FOR the first time, Nyahbinghi music is nominated for a Grammy Award. The Wingless Angels — Deluxe Limited Edition, a collaboration between Rolling Stones guitarist Keith Richards and ska great Justin Hinds, is one of five albums selected for a Grammy in the Best Boxed or Special Limited Edition Package category. The 54th Grammy Award ceremony is scheduled for The Staples Centre, Los Angles on February 12, 2012.
Released in September, 2010, the album was executively produced by Jane Rose (Richards’ long-time manager) and Jamaican music industry veteran Wayne Jobson.
“It was a magical session, combining Justin Hinds, one of Jamaica’s greatest, with Keith one of rock’s greatest to make this historical album. We were all devastated when Justin Hinds passed after the album was recorded, but it is a living testament to his genius,” said Wayne’s brother, Brian Jobson, who was also involved with the project. Besides The Wingless Angels, the other albums in the category are The King Of Limbs, The Promise: The Darkness On The Edge Of Town Story, 25th Anniversary Music Box and 25 Years. Wayne Jobson told the Observer that the album was submitted in the reggae category, but was placed in the World category since it is regarded as Nyahbinghi, not reggae.
Nyahbinghi is one of the three mansions of Rastafari, the others being Bobo Shanti and Twelve Tribes of Israel.Richards first came to Jamaica in the 1970s to record Goats Head Soup with the Rolling Stones at Dynamic Sounds. He eventually settled near St Ann’s Bay which was close to a Rastafarian community in the rural district of Steer Town. That is where he met Justin Hinds, who was best known for hitting it big a decade earlier with the ska song, Carry Go Bring Home.Richards and Hinds struck up a lasting friendship and started jamming Nyabinghi music with Steer Town Rastafarian chanters who called themselves the Wingless Angels.

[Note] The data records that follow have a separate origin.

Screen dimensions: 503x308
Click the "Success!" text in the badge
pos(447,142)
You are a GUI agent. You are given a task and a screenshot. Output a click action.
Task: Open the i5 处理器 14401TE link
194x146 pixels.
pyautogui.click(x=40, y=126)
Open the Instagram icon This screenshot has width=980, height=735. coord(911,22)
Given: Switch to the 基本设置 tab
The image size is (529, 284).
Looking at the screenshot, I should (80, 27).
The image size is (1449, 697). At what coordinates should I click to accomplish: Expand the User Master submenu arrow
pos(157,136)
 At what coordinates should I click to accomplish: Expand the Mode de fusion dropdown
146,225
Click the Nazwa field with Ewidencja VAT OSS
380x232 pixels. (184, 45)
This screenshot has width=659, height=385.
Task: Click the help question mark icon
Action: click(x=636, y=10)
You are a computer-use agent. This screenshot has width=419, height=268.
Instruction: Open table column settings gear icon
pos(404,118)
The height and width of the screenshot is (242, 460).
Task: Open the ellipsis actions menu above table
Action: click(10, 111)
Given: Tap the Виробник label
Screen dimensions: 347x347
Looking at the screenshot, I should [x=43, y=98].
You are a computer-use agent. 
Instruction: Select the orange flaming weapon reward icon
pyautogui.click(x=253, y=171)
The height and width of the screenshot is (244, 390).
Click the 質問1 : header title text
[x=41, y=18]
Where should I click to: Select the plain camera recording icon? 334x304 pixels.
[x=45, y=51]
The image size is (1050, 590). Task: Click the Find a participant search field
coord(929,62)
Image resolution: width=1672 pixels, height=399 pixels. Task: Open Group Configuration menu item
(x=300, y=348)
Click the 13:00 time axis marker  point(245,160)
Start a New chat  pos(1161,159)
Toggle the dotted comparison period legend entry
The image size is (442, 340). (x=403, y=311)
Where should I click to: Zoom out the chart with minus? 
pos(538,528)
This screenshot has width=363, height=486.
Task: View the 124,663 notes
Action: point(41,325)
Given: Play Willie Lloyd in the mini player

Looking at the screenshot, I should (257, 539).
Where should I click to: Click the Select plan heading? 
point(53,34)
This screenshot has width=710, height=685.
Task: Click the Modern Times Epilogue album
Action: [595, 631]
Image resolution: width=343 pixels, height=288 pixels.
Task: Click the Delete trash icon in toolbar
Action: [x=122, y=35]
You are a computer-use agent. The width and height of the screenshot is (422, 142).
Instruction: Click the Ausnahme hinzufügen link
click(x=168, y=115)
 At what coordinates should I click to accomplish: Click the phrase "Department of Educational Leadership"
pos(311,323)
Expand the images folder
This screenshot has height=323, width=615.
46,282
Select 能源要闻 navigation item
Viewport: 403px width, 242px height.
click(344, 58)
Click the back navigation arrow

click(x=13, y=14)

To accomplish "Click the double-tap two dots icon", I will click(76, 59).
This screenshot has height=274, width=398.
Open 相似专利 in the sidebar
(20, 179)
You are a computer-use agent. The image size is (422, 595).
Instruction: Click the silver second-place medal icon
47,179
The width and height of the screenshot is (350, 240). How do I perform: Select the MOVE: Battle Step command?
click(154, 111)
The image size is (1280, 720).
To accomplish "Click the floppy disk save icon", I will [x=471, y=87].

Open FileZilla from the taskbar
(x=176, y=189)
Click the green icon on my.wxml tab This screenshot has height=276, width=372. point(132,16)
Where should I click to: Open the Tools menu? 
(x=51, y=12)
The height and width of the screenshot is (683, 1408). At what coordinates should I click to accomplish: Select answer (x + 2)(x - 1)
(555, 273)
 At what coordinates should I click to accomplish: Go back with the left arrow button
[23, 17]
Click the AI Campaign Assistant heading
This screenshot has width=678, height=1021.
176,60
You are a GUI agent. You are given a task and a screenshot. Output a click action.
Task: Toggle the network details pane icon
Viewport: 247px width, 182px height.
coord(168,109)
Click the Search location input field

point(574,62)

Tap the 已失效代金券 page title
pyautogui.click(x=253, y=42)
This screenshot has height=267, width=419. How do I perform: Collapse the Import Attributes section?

In the mid 1990s, Richards took ‘The Angels’ to his house in St Ann and recorded the first Wingless Angels album which was released by Chris Blackwell’s Island Records. Ten years later, Richards and the Wingless Angels went back to a small studio in the St Ann hills to record their second album which was produced by Richards. Nyahbinghi music has had a tremendous influence on reggae. Oh Carolina, done in the 1950s by the Ffolkes Brothers, featured roots group Count Ozzie and the Mystic Revelation of Rastafari. In the 1970s, Ras Michael and the Sons of Negus enjoyed measured success with the Tommy Cowan-produced Nyahbinghi album Rastafari containing the classic None of Jah Jah Children No Cry.